Here is another story I would like to share.
I have an Aunt who has this weird belief. She does cleansing with chicken blood as well as lots of other rituals. I believe she calls it white magic. They wear these colorful beaded necklaces you are not allowed to touch. She also has all these saints and pictures surrounded by fruits, candy, small pumpkins, and glasses of water and lots of beautiful flowers. It is really hard to explain as I do not participate in these rituals.
Here is what I wanted to share about this story.
Last year on Dec. 6th of 2008 my cousin (her daughter) who also participated in these rituals died of a heart attack at the age of 31. The weird thing is that she never had any heart problems. However she was over weight so that might have something to do with it. She didn't survive she died in the living room of my aunt's house. We were all very sad and taken by surprise as we did not expect this to happen. Seven months after that I was driving home from work it was getting a little dark, when I saw my aunt sitting on the steps of a business building across the street from my house. There was a lot of traffic as I live near a busy area. She was screaming and crying so loud I was almost embarrassed. I immediately parked my car and jumped out to go towards her. She started hitting her head on the rail of the steps. I pulled her up and told her to go inside my house. She refused so I stayed with her and calmed her down. It took a good 15 to 20 minutes before she was finally calm.
Eventually I took her home but as I walked into her kitchen entrance I felt a cold chill running down my back it made me shiver. In her living room she had set up a table with a huge picture of my cousin and her ashes among other things. However as I got closer to the living room I felt an overwhelming feeling of sadness. I don't know how to explain it but it was very strong like it made me feel miserable right away. I left straight away, I didn't stay long. It took me a long time to go back ti my aunt's house because of that weird feeling I got when I walked in the house.

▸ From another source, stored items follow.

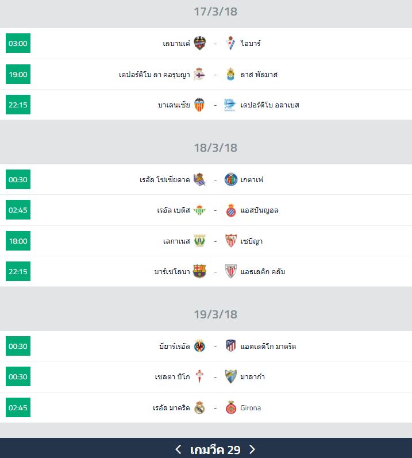Open the บาร์เซโลนา team link

click(x=170, y=271)
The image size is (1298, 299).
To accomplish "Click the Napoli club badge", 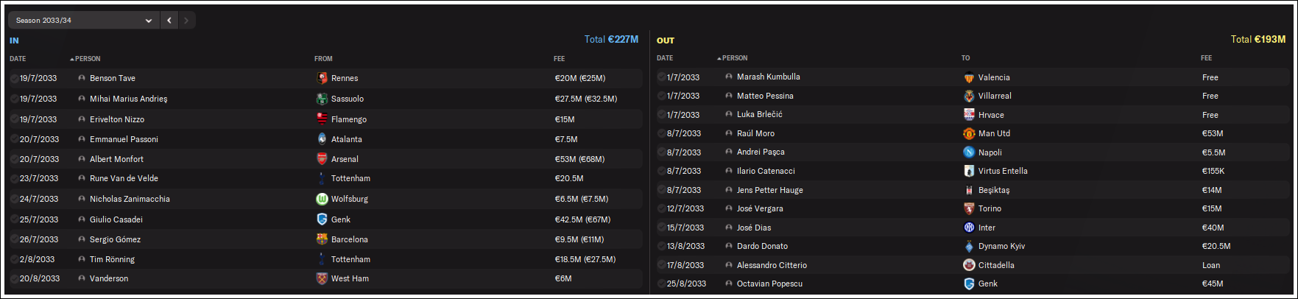I will pos(969,152).
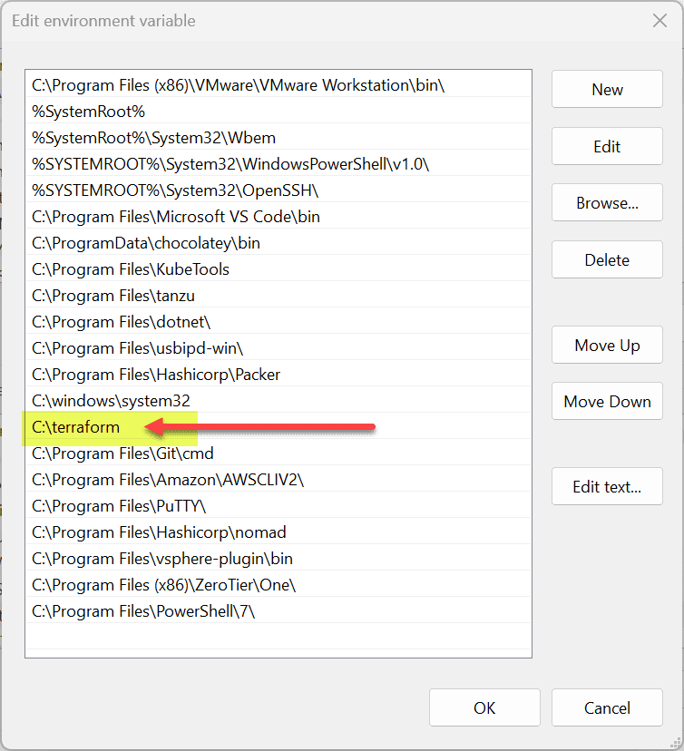Click the New button
Viewport: 684px width, 751px height.
click(x=607, y=90)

Several months later maybe about four months, my Dad who was living with me at the time told me my aunt was having a party and he wanted me to go. I explained to him the feeling I got when I was at my aunt's house, he laughed it off and told me not to get into the weird stuff they believe. Eventually I decided to go with my Dad and my husband. We were all in the back yard as I refused to go into the house because of the weird feeling I got. Here is the weird thing. I was standing by the entrance of the back door of the house which leads into the kitchen talking to my cousin and all of sudden I started crying really crying like someone died or something. I told my husband maybe I was drunk let's and just go home please. We finally left but I could never explain the emotions I was going through. This all happened in the month of July.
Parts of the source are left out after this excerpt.